**ENUNCIADO:**
De acordo com o resumo sobre justiça ambiental no contexto da Covid-19, qual método foi utilizado na pesquisa?

**TEXTO:**

* * * * *

JUSTIÇA AMBIENTAL NO CONTEXTO DA COVID-19: O DIREITO FUNDAMENTAL AO MÍNIMO EXISTENCIAL SOCIOAMBIENTAL

Joana D'arc Dias Martins, Maria de Fátima Ribeiro

Resumo


Embora se diga que o novo coronavírus é um vírus democrático, atingindo ricos e pobres, a realidade demonstrou que a pandemia “escolhe” como suas vítimas preferenciais as pessoas mais pobres. Nesse sentido, o objetivo deste artigo é analisar a injustiça ambiental no contexto da Covid-19, sobretudo como as violações sistemáticas dos direitos socioambientais das populações vulneráveis contribuem para a contaminação e o aumento do número de mortes entre esse grupo. Igualmente, é objetivo demonstrar que o mínimo existencial socioambiental - núcleo essencial dos direitos humanos fundamentais -, é condição para a garantia do princípio da dignidade humana, e como tal, não pode ser objeto de discricionariedade e relativizado. Logo, diante da omissão do Estado na sua implementação, esse direito pode ser reivindicado em Juízo. Por fim, conclui-se que em curto prazo o imperativo ético exige “fazer o que for necessário” para preservar vidas humanas e garantir uma vida com dignidade a todos. Contudo, em um pós-pandemia, a reconstrução econômica do país deve ser fazer em novas bases – mais sustentável, inclusivo e promotor de justiça. A metodologia utilizada nesta pesquisa, quanto aos meios, foi desenvolvida mediante o método dedutivo, descritivo e qualitativo, através da análise bibliográfica, doutrinária e jurisprudencial.


Palavras-chave


Injustiça ambiental; Covid-19; mínimo existencial socioambiental; desenvolvimento sustentável; controle judicial; políticas públicas.

* * * * *

**LISTAGEM FORNECIDA:**
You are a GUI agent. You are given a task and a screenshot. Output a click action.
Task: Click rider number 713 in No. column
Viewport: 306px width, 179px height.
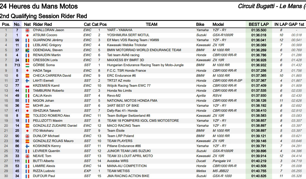17,65
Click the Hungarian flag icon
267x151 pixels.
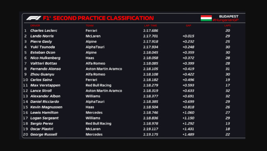click(206, 18)
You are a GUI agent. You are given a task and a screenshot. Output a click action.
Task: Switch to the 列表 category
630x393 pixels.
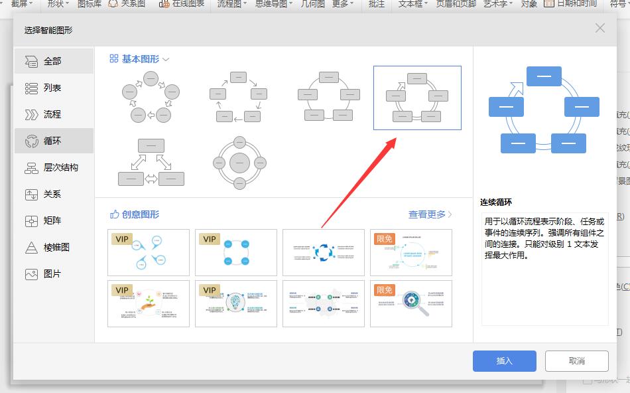coord(52,86)
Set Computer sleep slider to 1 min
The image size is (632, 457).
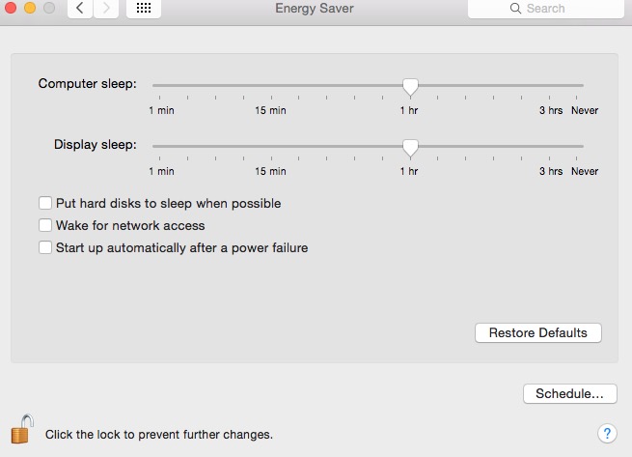click(x=154, y=86)
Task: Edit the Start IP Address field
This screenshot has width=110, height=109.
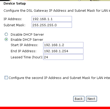Action: 63,45
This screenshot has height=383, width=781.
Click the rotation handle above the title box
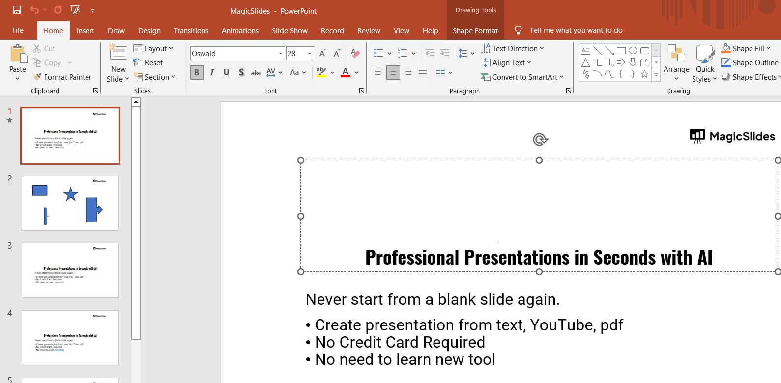click(x=540, y=140)
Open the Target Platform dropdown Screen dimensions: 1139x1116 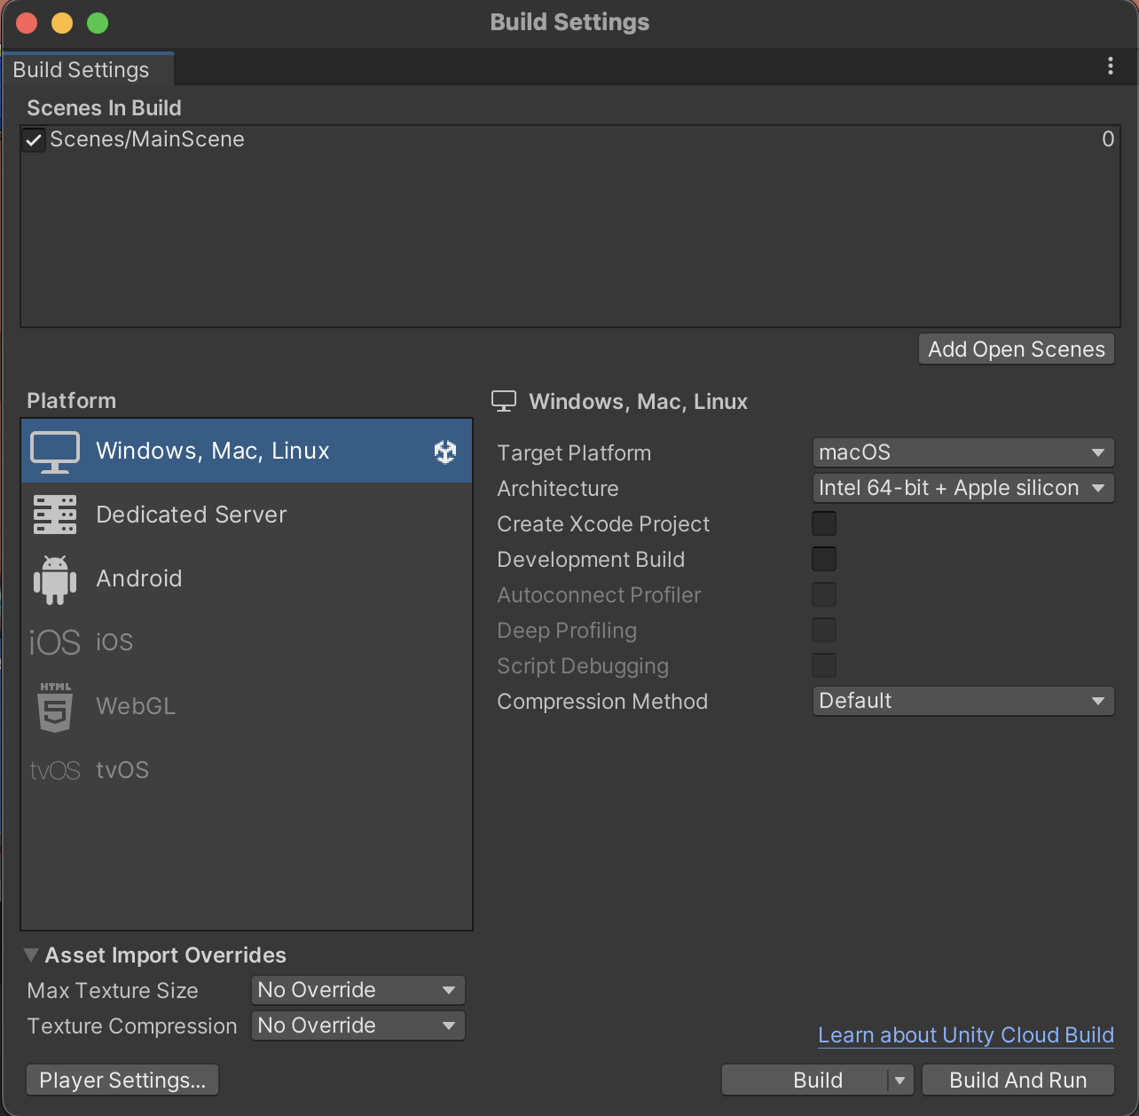[x=962, y=452]
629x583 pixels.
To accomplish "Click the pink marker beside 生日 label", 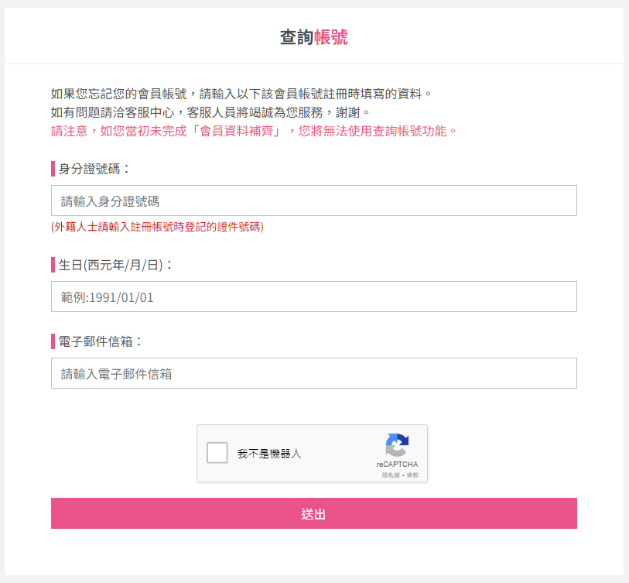I will tap(53, 265).
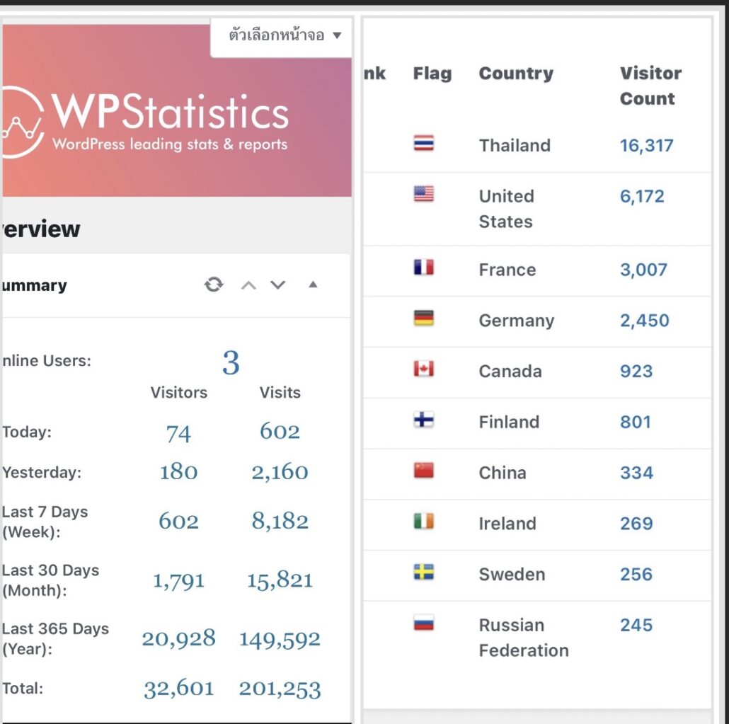The width and height of the screenshot is (729, 724).
Task: Click the Sweden flag icon
Action: point(423,573)
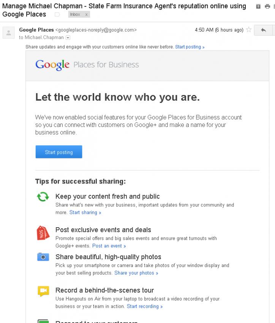Expand recipient details arrow next to Michael.Chapman
The image size is (275, 323).
(x=68, y=38)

* * * * *

**RESOLUÇÃO:**
Foi utilizado o método dedutivo, descritivo e qualitativo, por meio da análise bibliográfica, doutrinária e jurisprudencial.